Operations continued with NASA's Disturbance Reduction System (DRS), an additional experiment which receives measurement input from the inertial sensors of the LTP but employs its own micronewton thrusters based on colloidal technology.

Following completion of the DRS operations, the extended mission of LISA Pathfinder began on 7 December 2016, at 09:00 CET (08:00 UTC). It will last until 31 May 2017, making use of both the LTP and DRS payloads.

"So far, we've been busy demonstrating the performance of LISA Pathfinder, which has been steadily improving as time went by," says Paul McNamara, LISA Pathfinder Project Scientist at ESA, "but now we can spend the next six months learning everything we need to know to build and operate a gravitational-wave observatory in space."

Last October, ESA issued a call inviting European scientists to propose concepts for the third large mission (L3) in its Cosmic Vision plan, which will be a space observatory to study the gravitational Universe.

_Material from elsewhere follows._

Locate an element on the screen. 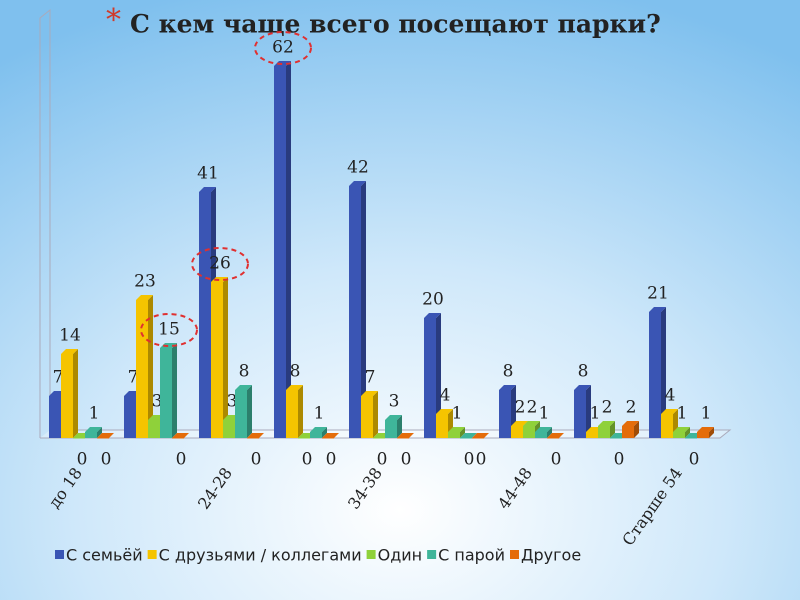 This screenshot has height=600, width=800. legend-label: Другое is located at coordinates (551, 556).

The selection is expected to take place in the first half of 2017, with a preliminary internal study phase planned for later in the year.

The future observatory will detect gravitational waves with frequencies from 1 Hz down to 0.1 mHz. These are about a hundred to a million times lower than the frequencies of waves that can be measured with ground-based experiments like the Laser Interferometer Gravitational-Wave Observatory (LIGO), which obtained the first direct detection of gravitational waves in September 2015.

During the extended mission of LISA Pathfinder, the team will run a series of long duration experiments to better characterize the mission performance especially at the lowest frequencies that will be probed by the future observatory.

"We are thrilled to be pushing the limits of LISA Pathfinder, a unique physics laboratory in space giving us confidence that we can definitely build a space-borne observatory of gravitational waves", says Oliver Jennrich, LISA Pathfinder deputy mission scientist and L3 study scientist at ESA.

One of the operations that will be attempted in the coming weeks concerns the station-keeping maneuvers that mission operators have been regularly conducting to keep the satellite on its operational orbit.

LISA Pathfinder orbits around L1, but if left unattended, it would slowly drift away from the Lagrangian point under the gravitational pull of Earth. To avoid that, it is sufficient to fire the micro-newton thrusters once every one to two weeks.

Between 25 December and 14 January, however, the team decided to apply no correction maneuvers. This will allow the scientists to run uninterrupted experiments for almost three weeks, exploring what happens in the range of very low frequencies that are of interest to detect gravitational wave from space.

Another experiment concerns slightly higher frequencies, around 1–60 mHz. At these frequencies, the main source of disturbance seems to be gas molecules that are present in the test mass enclosures and bouncing off the two cubes – an effect that has been reducing as more molecules are being vented into space.

The team is now curious to see whether additional sources of noise are lurking underneath, something that will be important for the future L3 mission. One possible way of testing this entails simply waiting until most molecules are vented into space, but there is an alternative: to switch off many of the heaters on board, reducing the temperature by ten degrees, and thereby reducing the pressure inside the enclosure. The team will run this experiment in late January.

These are some examples of the range of experiments that will be conducted during LISA Pathfinder's extended mission. Eventually, at the end of the mission, the spacecraft will be gently pushed towards a heliocentric orbit.